I want the result to be:
"The administration is doing bad things, and not fulfilling what it promised"
I tested code (using pyenchant and wx) I found on stackoverflow here and it did not return what I wanted. My modifications were as follows:
a = "T he administrati on is doing bad things, and not fulfilling what it prom ised"
chkr = enchant.checker.SpellChecker("en_US")
chkr.set_text(a)
for err in chkr:
sug = err.suggest()[0]
err.replace(sug)
c = chkr.get_text()#returns corrected text
print(c)
This code returns:
"T he administrate on is doing bad things, and not fulfilling what it prom side"

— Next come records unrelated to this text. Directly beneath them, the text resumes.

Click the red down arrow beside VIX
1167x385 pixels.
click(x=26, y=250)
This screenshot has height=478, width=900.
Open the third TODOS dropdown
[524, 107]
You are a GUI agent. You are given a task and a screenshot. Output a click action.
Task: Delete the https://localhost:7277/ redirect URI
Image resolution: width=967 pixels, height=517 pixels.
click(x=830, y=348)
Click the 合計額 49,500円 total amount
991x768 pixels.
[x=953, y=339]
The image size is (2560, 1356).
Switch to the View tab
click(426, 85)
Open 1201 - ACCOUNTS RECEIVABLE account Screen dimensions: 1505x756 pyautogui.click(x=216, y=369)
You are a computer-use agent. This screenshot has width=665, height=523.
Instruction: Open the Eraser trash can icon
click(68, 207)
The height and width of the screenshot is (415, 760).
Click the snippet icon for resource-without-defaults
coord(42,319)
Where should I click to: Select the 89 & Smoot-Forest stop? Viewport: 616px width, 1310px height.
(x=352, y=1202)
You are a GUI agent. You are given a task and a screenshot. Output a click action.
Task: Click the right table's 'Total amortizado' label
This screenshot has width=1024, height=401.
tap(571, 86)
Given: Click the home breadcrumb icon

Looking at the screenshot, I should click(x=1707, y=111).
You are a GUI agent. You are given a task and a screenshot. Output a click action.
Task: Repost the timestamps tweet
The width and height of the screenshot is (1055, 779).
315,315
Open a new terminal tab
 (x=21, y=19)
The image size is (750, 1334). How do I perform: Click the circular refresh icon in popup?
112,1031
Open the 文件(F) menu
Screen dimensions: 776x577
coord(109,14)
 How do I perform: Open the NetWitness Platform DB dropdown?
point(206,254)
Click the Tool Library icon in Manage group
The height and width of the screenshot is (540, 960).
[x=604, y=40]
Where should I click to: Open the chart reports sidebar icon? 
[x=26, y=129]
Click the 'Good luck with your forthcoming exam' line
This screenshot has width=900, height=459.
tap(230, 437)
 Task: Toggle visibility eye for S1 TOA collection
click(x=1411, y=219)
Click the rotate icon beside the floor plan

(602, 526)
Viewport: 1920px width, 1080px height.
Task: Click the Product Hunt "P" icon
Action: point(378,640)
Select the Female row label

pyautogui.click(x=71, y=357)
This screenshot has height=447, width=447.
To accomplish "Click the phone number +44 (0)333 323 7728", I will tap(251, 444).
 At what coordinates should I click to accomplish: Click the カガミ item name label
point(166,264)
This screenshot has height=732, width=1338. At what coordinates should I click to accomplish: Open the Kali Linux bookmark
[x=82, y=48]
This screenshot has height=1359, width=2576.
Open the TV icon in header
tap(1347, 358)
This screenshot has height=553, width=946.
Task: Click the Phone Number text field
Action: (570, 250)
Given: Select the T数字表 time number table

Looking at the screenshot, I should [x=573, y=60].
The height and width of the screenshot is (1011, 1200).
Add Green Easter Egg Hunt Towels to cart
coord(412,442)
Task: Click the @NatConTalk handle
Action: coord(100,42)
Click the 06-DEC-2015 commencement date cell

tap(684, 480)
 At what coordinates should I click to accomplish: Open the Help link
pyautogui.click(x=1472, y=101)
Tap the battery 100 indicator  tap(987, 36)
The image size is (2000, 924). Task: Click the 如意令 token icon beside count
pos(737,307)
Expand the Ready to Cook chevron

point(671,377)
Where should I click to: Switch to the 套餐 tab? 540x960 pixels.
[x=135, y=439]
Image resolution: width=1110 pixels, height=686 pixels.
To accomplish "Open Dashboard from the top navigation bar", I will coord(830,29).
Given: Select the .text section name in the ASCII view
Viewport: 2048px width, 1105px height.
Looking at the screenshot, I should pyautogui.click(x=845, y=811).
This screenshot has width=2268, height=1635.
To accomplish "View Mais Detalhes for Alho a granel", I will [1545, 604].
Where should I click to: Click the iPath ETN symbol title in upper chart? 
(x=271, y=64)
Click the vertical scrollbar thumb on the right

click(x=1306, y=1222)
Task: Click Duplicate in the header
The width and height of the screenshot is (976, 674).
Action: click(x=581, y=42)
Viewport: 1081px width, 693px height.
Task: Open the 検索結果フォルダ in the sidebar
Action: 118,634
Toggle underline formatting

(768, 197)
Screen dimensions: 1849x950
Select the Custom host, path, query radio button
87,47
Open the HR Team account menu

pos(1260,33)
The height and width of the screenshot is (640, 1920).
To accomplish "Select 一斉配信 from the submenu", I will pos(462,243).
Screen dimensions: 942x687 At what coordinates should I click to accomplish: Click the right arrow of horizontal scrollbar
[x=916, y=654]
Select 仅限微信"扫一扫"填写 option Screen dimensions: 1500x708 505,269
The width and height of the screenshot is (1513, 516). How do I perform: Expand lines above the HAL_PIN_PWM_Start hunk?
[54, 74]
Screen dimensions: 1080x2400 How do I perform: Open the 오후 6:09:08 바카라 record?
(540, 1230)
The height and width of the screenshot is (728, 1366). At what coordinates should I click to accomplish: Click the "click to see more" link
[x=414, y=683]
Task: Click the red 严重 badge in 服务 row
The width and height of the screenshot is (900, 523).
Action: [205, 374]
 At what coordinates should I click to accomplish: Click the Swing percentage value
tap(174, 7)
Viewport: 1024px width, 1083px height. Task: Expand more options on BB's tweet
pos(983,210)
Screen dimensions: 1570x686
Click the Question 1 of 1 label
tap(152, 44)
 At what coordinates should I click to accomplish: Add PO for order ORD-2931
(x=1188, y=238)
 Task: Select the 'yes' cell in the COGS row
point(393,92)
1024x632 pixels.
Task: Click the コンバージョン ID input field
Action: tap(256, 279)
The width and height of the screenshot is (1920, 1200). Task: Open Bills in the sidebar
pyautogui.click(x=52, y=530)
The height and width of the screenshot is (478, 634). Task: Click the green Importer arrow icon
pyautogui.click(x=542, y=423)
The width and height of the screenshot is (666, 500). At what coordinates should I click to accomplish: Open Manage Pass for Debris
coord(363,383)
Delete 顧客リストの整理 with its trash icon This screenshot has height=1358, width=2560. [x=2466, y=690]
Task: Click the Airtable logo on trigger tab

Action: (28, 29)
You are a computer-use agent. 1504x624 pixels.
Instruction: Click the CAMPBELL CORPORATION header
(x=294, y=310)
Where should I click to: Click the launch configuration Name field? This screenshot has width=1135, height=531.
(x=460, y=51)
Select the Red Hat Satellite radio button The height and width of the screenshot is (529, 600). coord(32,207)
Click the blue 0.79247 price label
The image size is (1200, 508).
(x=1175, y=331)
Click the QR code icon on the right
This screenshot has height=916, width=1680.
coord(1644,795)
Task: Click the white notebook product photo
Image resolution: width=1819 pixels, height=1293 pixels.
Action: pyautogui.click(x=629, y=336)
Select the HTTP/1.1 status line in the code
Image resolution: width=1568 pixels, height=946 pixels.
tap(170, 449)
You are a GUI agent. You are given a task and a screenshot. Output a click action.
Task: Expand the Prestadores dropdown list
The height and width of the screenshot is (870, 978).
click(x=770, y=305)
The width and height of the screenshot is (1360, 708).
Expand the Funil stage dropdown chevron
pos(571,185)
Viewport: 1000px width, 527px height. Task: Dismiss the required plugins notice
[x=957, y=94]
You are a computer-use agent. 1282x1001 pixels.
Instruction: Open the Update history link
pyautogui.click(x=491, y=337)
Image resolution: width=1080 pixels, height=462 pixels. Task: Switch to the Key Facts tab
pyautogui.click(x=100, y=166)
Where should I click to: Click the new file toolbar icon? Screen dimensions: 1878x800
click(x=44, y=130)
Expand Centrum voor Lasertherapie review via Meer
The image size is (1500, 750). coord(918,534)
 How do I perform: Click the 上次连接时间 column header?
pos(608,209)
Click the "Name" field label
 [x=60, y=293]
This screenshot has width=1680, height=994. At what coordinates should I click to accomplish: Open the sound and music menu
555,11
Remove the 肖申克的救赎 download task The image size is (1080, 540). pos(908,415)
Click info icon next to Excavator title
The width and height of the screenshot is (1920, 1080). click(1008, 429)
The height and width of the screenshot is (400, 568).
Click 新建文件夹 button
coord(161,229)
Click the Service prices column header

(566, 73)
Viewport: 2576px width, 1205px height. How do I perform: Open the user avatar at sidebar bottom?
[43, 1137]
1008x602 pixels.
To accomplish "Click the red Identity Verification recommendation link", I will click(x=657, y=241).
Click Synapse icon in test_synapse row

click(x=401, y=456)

I'm using Python 3.5.x on a Windows 7 Enterprise, 64-bit. I would appreciate any suggestions!
I have taken Generic Human’s answer, slightly modified it to solve your problem.
You need to copy these 125k words, sorted by frequency into a text file, name the file words-by-frequency.txt
.
from math import log
# Build a cost dictionary, assuming Zipf's law and cost = -math.log(probability).
with open("words-by-frequency.txt") as f:
words = [line.strip() for line in f.readlines()]
wordcost = dict((k, log((i+1)*log(len(words)))) for i,k in enumerate(words))
maxword = max(len(x) for x in words)
def infer_spaces(s):
"""Uses dynamic programming to infer the location of spaces in a string
without spaces."""
# Find the best match for the i first characters, assuming cost has
# been built for the i-1 first characters.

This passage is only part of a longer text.